Agência Estado
De Rio Branco
Três testemunhas indiretas de acusação – que também são réus – nos assassinatos do policial civil Jonaldo Martins e do mecânico Agílson Santos Firmino, o Baiano (dois dos quatro homicídios atribuídos ao grupo de extermínio supostamente liderado pelo ex-deputado Hildebrando Pascoal), foram ameaçadas durante o vôo entre Brasília e a capital do Estado, segundo o Ministério Público Estadual.
De acordo com o procurador Eliseu Buchemeier, o assaltante Francisco França de Freitas, o Del, teria sido diretamente ameaçado por ‘‘membros da família Pascoal’’. Diante da ameaça, as outras duas testemunhas, o soldado da Polícia Militar (PM) Marcos Figueiredo Gonçalves e José Alves da Costa, o Zé Eloi, ‘‘sentiram-se intimidados’’.
Eles, que estão presos em Brasília, foram trazidos para o Acre domingo, no avião Hécurles C-130 da Força Aérea Brasileira (FAB). Nesse mesmo vôo vieram também Pascoal e três de seus nove irmãos, Pedro e Sete. Buchemeier afirmou ontem que os três detentos vieram algemados uns aos outros e teriam ficado ao lado de Pascoal. ‘‘Isso foi um absurdo, tanto que eles disseram em juízo que não iriam mais depor, pois estavam amedrontados’’, afirmou.

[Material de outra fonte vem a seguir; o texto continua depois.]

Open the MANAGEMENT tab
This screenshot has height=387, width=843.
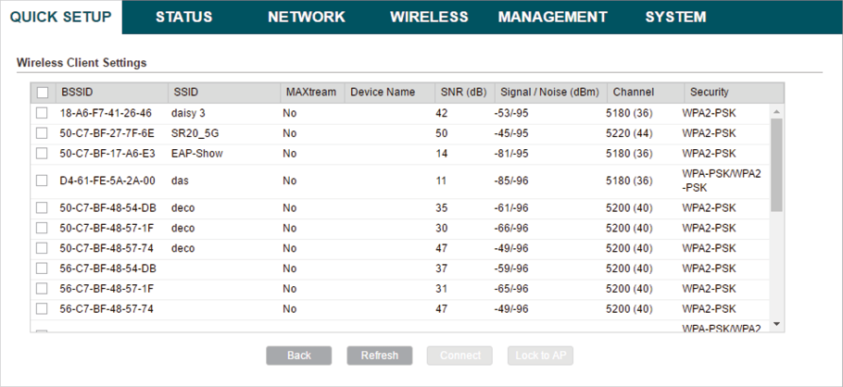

Na terça-feira, Del assumiu a autoria do crime de Jonaldo, morto em novembro de 1998. O motivo teria sido uma briga entre os dois, quando o suposto assassino teria levado uma surra da vítima. ‘‘Em cara de homem não se bate’’, afirmou Del, em depoimento à 2ª Vara do Tribunal do Júri. Essa declaração beneficiaria diretamente Pascoal que, segundo o Ministério Público Estadual, seria o mandante do crime por vingança.
Buchemeier disse ter conversado com o superintendente da Polícia Federal no Acre, Glorivan Bernardes, sobre o problema. Bernardes foi procurado ontem pela reportagem, mas não foi localizado. O advogado de Pascoal, Oscar Luchesi, afirmou que não houve ameaça ou intimidação alguma. ‘‘Os presos são proibidos de falar e até de olhar para o lado, como pode ter havido ameaça ou intimidação?’’, reagiu. Ele disse que a Justiça negou qualquer relato nesse sentido.
Procuradores do Ministério Público Federal confirmaram, em conversas reservadas, que o problema ocorreu. O ex-presidente do Tribunal de Justiça do Acre, Gercino José da Silva, confirmou, em depoimento na Justiça Federal, que Pascoal foi apontado como chefe dos grupos de extermínios montados com policiais militares e civis no Acre. Uma das denúncias foi feita pelo policial civil Walter Ayala, morto em 1997.
Ayala era testemunha do Conselho de Defesa dos Direitos da Pessoa Humana do Ministério da Justiça e ia depor sobre as atividades do grupo no Acre. De acordo com Gercino, Pascoal comandava o grupo integrado por policiais militares e assumiu o comando do esquadrão formado por civis após prisão de um de seus líderes, Sear Jasub Barros da Silveira.